- **Text block**:
26 Oct Boo Numbers main screen

app iconRecently released (just in time for Halloween) is this new educational app from Kindermatica that helps children learn to write their numbers.

The app is a great way to help children practice writing numbers to 10 in  a fun way.  Children write each number three times with guides to help them  to find the starting point, and to stay inside the lines or on the path.    With each turn, the prompts and supports are decreased. You can move through the numbers in series, or you can select specific numbers to practice.

 

Features

  • Languages:  The app will run in English, Russian or Swedish.
  • Reporting: – Teachers and parents can view the results for each child. The app records two kinds of mistakes: when the child starts from the wrong point, and when they are out of line when writing the number.  This information will help teachers guide the student to correcting their errors and perfecting their technique.
  • Individual student profiles: – you can add up to 30 student profiles so that you can track progress individually.   Photos or avatars can be added from the device camera or from the camera roll.

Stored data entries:

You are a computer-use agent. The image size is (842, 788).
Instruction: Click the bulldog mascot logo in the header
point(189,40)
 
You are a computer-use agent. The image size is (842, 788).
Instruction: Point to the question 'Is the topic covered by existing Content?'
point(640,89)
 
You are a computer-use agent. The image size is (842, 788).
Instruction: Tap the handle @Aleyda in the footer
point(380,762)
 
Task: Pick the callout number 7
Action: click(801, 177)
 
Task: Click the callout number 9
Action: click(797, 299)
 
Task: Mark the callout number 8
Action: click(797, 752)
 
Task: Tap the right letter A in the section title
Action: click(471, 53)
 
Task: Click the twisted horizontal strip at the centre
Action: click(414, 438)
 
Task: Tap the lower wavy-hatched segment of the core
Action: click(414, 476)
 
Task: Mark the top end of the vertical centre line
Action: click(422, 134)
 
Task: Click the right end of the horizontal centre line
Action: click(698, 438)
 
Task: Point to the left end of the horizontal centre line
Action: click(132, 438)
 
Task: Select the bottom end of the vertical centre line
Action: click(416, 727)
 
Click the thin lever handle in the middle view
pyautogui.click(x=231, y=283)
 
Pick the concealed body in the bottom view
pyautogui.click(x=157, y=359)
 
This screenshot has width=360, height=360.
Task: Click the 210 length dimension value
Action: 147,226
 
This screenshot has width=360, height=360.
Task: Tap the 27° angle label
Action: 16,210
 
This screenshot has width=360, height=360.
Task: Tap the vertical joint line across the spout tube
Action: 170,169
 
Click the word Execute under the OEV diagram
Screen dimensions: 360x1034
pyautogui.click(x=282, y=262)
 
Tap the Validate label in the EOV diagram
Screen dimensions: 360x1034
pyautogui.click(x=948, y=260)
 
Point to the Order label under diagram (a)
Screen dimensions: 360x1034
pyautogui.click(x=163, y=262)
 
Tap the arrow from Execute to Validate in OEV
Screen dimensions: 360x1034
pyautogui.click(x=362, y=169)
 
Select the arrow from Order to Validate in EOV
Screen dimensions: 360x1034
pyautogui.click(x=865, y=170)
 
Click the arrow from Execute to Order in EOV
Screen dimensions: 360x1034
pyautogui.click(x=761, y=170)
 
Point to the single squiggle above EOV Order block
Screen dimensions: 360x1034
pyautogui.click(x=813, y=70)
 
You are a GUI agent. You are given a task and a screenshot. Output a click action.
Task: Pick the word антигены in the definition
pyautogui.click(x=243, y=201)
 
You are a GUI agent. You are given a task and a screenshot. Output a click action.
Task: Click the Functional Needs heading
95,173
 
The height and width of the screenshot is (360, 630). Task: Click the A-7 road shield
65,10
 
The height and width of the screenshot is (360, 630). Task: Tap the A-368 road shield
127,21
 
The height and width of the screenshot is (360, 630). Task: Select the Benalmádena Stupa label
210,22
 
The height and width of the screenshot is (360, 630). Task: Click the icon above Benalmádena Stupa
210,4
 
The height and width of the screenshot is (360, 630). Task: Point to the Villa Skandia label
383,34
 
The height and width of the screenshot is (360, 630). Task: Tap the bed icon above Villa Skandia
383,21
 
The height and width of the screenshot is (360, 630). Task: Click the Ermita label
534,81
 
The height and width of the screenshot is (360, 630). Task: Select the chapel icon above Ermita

- **Problems to work on**:
a) In the app description, how many student profiles can be added?
b) Please rewrite the listing starting with the line that contains "Click the arrow from Execute to Order in EOV" and going on through the end of the listing, changing "road shield" to "road sign" and leaving everything else unchanged. Return only those lines.

- **Task answers**:
a) Up to 30.

b)
Click the arrow from Execute to Order in EOV
Screen dimensions: 360x1034
pyautogui.click(x=761, y=170)
 
Point to the single squiggle above EOV Order block
Screen dimensions: 360x1034
pyautogui.click(x=813, y=70)
 
You are a GUI agent. You are given a task and a screenshot. Output a click action.
Task: Pick the word антигены in the definition
pyautogui.click(x=243, y=201)
 
You are a GUI agent. You are given a task and a screenshot. Output a click action.
Task: Click the Functional Needs heading
95,173
 
The height and width of the screenshot is (360, 630). Task: Click the A-7 road sign
65,10
 
The height and width of the screenshot is (360, 630). Task: Tap the A-368 road sign
127,21
 
The height and width of the screenshot is (360, 630). Task: Select the Benalmádena Stupa label
210,22
 
The height and width of the screenshot is (360, 630). Task: Click the icon above Benalmádena Stupa
210,4
 
The height and width of the screenshot is (360, 630). Task: Point to the Villa Skandia label
383,34
 
The height and width of the screenshot is (360, 630). Task: Tap the bed icon above Villa Skandia
383,21
 
The height and width of the screenshot is (360, 630). Task: Click the Ermita label
534,81
 
The height and width of the screenshot is (360, 630). Task: Select the chapel icon above Ermita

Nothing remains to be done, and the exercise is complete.